Vivía los días como en un estado de semivigilia. Hacía un calor agobiante, de vez en cuando interrumpido por un aguacero fugaz. La mayor parte del tiempo se la pasaba abanicándose, sentada en alguna de las habitaciones en que la brisa marina entraba por las ventanas. Se decía que estaba esperando, aunque no sabía qué. A veces le sobrevenía la desagradable sensación de no ser necesaria en absoluto. Los criados negros hacían cuanto precisaba aquella casa. Su misión consistía en no hacer nada.
Attimilio le había advertido que no debía dudar y ser clara si se sentía insatisfecha con el trabajo de los criados. De vez en cuando, Hanna debía ponerse unos guantes blancos y pasearse por la casa pasando un dedo por los marcos de los cuadros y de las puertas para comprobar que todo estaba impecable.
—Si no los vigilas, no lo hacen bien —aseguraba Attimilio.
—Pero si esto siempre está limpio.
—Porque lo controlas. El día que dejes de hacerla, ellos dejarán de ser metódicos. Hanna no podía comprender ni aceptar los exabruptos de Attimilio contra los negros. Aún veía aquel miedo tras sus duras palabras, pero la presencia de Hanna en la casa no modificó su conducta.

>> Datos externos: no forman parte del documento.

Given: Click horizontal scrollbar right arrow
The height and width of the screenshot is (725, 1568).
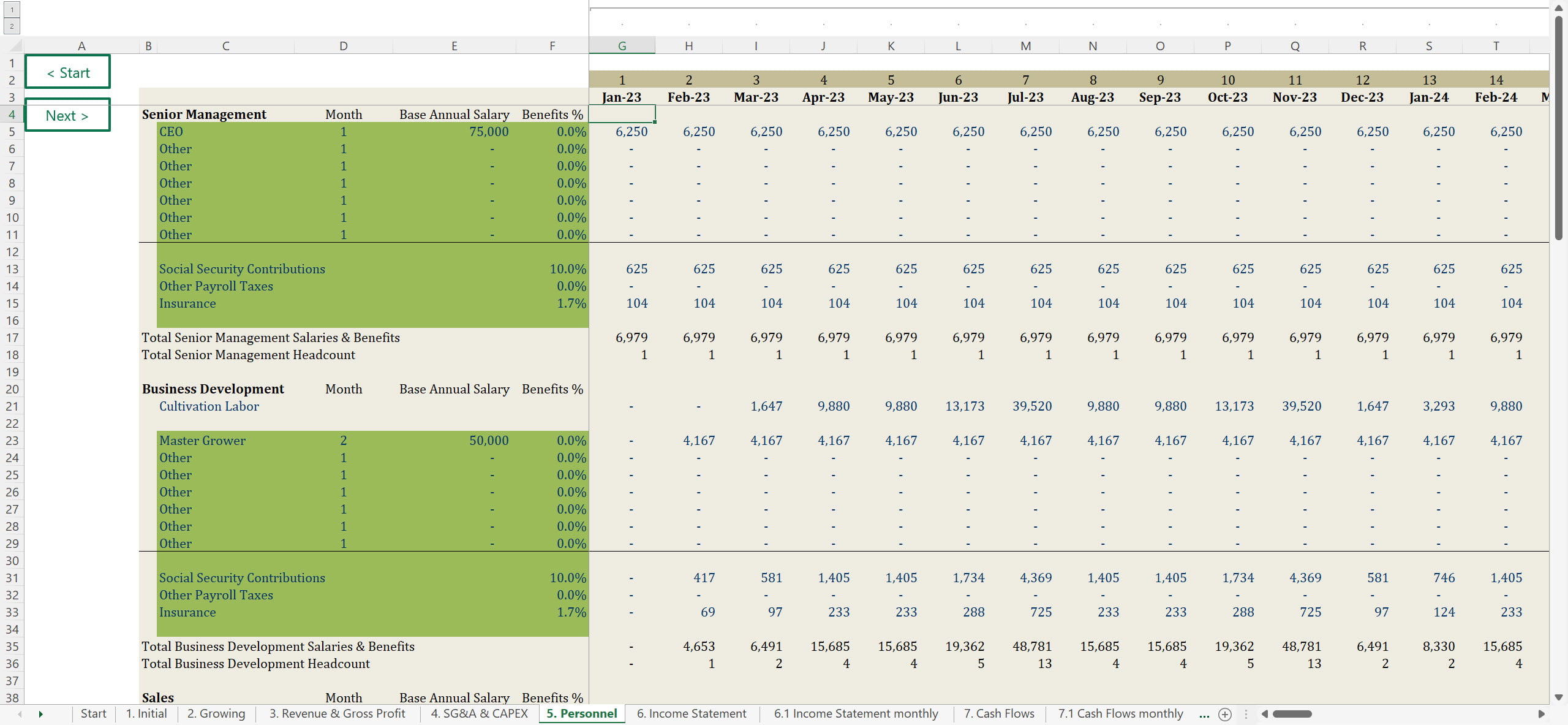Looking at the screenshot, I should (x=1541, y=714).
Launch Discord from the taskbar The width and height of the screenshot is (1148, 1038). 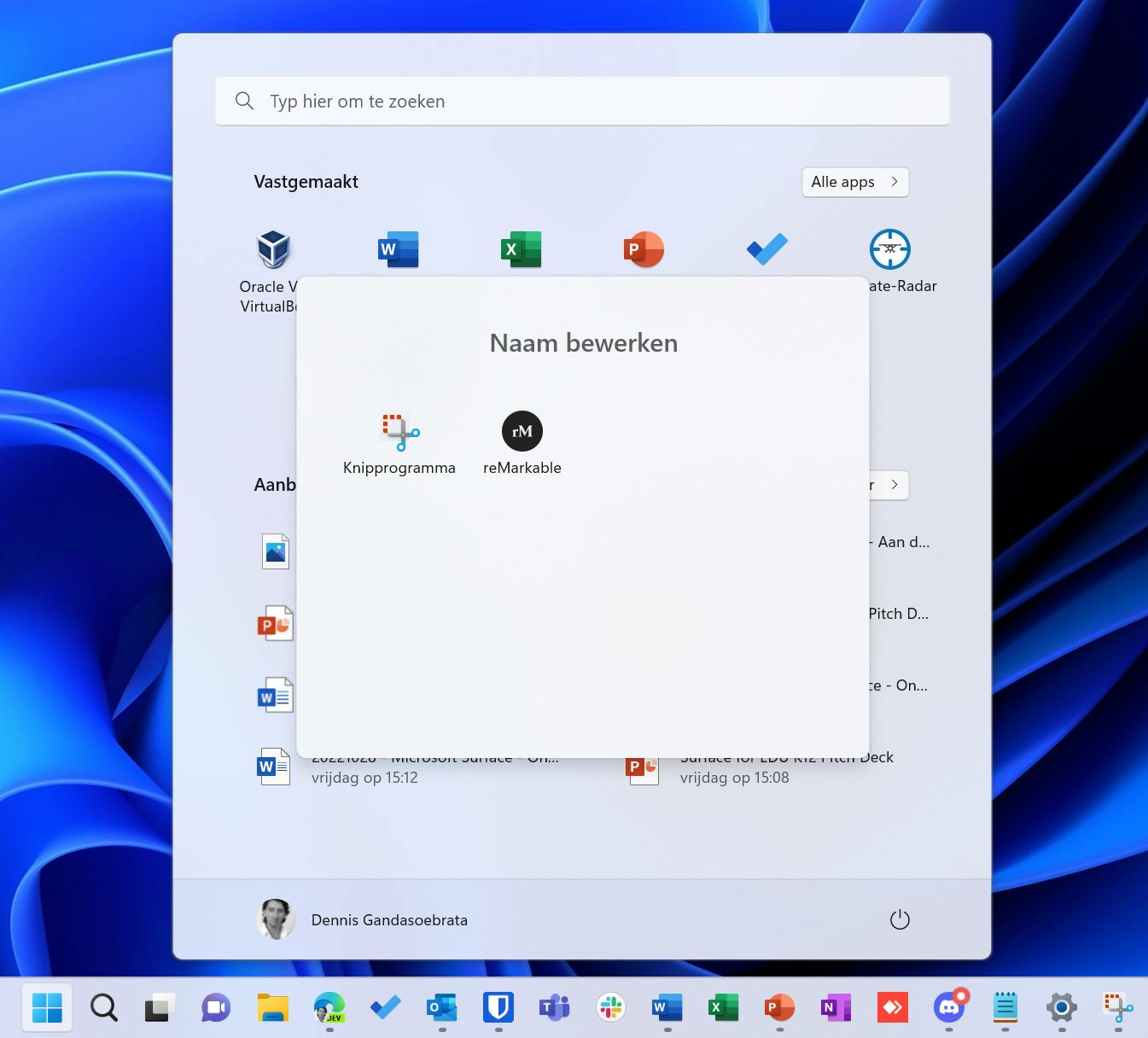pos(948,1007)
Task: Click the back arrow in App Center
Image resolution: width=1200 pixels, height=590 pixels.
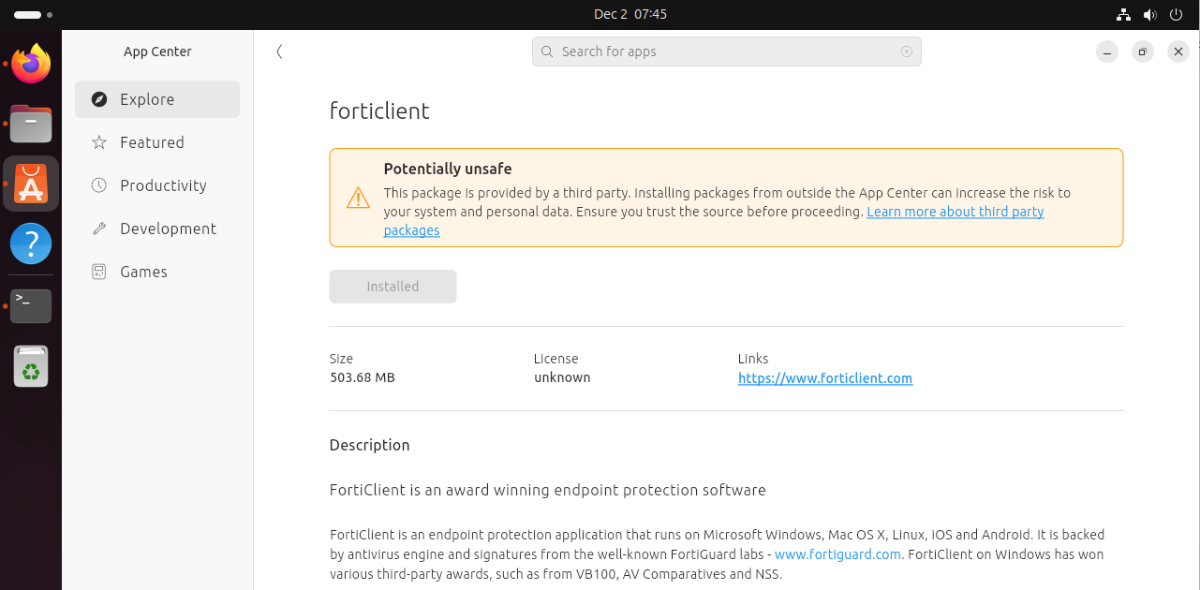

Una noche, Attimilio llegó a casa tras un desagradable suceso acontecido en el burdel. Uno de los clientes había disparado un revólver y había herido superficialmente en el brazo a una de las mujeres. Entonces soltó una retahíla iracunda contra el país en el que vivía.
—Éste sería un buen continente —gritaba— si no vivieran en él tantos negros.
—Pero ¿no fue un blanco quien disparó? —objetó Hanna insegura.
El senhor Vaz no respondió, sino que se disculpó y se retiró a su despacho. A través de la puerta cerrada, Hanna oyó las marchas militares portuguesas en el gramófono. Cuando se agachó para mirar por la cerradura, lo vio recorrer airado la habitación blandiendo un sable. Hanna no pudo por menos de soltar una risita. El hombre que ahora era su marido parecía un soldadito de plomo. Uno de los soldaditos con los que vio que jugaban los hijos de Jonathan Forsman.
Pero enseguida la invadió un sentimiento de renovada preocupación. Se había convertido en lo mismo que las demás mujeres blancas de la ciudad: un ser ocioso, indolente, siempre abanico en mano.